Aber er führte den Plan nicht aus. Ihm fehlte die Tatkraft. Er besaß nicht den Mut, dem Unglück entschlossen entgegenzutreten. Er wußte nicht, daß das Unglück eines jener Raubtiere ist, die keinen Angriff wagen, wenn man ihnen furchtlos ins Auge sieht.

Statt sich durch rasches Zugreifen Gewißheit zu verschaffen, fing er an zu grübeln, zu kombinieren, wie es seine Art war.

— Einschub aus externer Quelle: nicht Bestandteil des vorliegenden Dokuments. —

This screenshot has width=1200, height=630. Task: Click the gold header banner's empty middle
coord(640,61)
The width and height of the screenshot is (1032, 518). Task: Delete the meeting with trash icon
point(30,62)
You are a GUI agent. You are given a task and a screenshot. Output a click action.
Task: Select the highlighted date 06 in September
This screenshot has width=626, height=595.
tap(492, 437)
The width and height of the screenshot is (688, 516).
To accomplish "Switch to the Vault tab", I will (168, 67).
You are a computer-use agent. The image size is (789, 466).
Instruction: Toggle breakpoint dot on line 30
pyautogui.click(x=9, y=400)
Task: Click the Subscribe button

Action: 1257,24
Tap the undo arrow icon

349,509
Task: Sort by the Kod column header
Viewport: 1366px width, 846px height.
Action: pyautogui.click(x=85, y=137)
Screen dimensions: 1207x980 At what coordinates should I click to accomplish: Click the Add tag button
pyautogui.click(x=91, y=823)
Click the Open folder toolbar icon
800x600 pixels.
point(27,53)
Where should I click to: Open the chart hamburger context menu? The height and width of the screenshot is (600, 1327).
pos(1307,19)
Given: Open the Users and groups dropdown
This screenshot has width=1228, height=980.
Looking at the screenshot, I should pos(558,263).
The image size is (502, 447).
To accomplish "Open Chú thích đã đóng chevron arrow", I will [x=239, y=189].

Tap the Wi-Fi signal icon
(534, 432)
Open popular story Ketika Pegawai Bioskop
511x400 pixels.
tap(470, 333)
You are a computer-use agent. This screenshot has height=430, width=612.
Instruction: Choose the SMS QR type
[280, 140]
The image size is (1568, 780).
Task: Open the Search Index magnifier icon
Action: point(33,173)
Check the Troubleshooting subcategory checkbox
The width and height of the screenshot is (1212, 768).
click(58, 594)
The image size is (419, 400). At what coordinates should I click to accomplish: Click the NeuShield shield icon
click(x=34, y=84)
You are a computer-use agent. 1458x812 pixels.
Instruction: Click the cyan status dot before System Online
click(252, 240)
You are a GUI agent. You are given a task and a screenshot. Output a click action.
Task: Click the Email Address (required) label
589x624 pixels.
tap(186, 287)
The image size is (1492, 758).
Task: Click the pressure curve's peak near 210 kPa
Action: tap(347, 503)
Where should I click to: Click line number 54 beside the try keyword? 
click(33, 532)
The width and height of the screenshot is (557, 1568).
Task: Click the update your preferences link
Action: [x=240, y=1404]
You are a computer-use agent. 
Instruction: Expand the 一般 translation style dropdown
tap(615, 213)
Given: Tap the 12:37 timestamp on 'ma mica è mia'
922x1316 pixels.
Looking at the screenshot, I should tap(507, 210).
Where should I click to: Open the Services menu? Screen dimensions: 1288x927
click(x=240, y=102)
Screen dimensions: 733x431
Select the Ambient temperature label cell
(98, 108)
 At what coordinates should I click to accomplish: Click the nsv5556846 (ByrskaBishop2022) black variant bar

Er rief sich jene Szene draußen auf der Waldbank ins Gedächtnis zurück, als Bindegerst ihn so unvermutet wegen des Sparkassenbuchs um Verzeihung gebeten hatte: »Vielleicht kimmt doch emal e Gelegenheit, wo ich mich erkenntlich zeige kann! Vielleicht!«

Was hatte der Vater damit gemeint? Hatte er Adolf damals schon die Augen öffnen wollen? War das eine Andeutung gewesen, die er nicht verstanden hatte?

Er hatte ja auch im Sterben vom Sparkassenbuch zu lallen begonnen. Sollte die Enthüllung der versprochene Dank sein?

Und wie ihm Bindegerst in der letzten Zeit ausgewichen war! Und sein Vorwurf »des war net gut, daß De da enuffgezoge bist!« Hatte der Alte deutlicher sein können? Und das Alles hatte er überhört.

»Ich bin blind«, sagte sich Adolf. »Wie die Kinner, wann se Blindekuh spiele, laaf ich mit verbunnene Aage erum, unn dapp nach rechts, unn dapp nach links, unn erwisch nix, sonnern reiß merr nor an de Bäum unn Hecke die Händ blutig! Ich bin dümmer wie die Bolizei erlaabt, unn grad uff #dem# Gebiet erlaabt doch die Bolizei mehr wie uff jeddem annern. Ich bin e Kamel, so groß, daß es in der ganze Wüst' kaan Blatz hätt'. Wie der Verstand ausgedeilt worn is, muß ich geschlafe hawwe. Awwer ich glaab als, der Verstand is iwwerhaapts net #ausgedeilt# worn, sonnern der liewe Gott hat'n unner die Mensche geschmisse, wie die reiche Leut als Klaageld unner die Buwe schmeiße, unn die Frechste hawwe am meiste erwischt.«

Konnte sich der alte Mann nicht überhaupt getäuscht haben? Wenn seine Anklage sich nur auf leeren Verdacht gründete? Einen Beweis hatte er ja nicht gegeben.

Aber war Katharinas verändertes Wesen nicht Beweis genug? Für wen zierte und schmückte sie sich? Und parfümierte sich, daß es kaum auszuhalten war? Und behandelte ihn mit offenkundiger Verachtung? Mit der Verachtung, die dem Manne, der sich betrügen läßt, nur allzu reichlich gebührt?

Adolf wußte nicht, was er glauben sollte. Denn er #wollte# nicht glauben. Ihm war zumute wie einem schuldigen Verbrecher vor der Urteilsverkündung. Er bebte: gibt es kein Mittel, gar kein Mittel, die Entscheidung hinauszuzögern?

Nun wich er Katharina aus, wie ehemals Bindegerst ihm. Er konnte ihr nicht in die Augen sehen, nicht mit ihr sprechen. Gleichgültiges brachte er nicht über die Lippen, und den Verdacht, der ihm die Seele beschwerte, wollte er nicht preisgeben.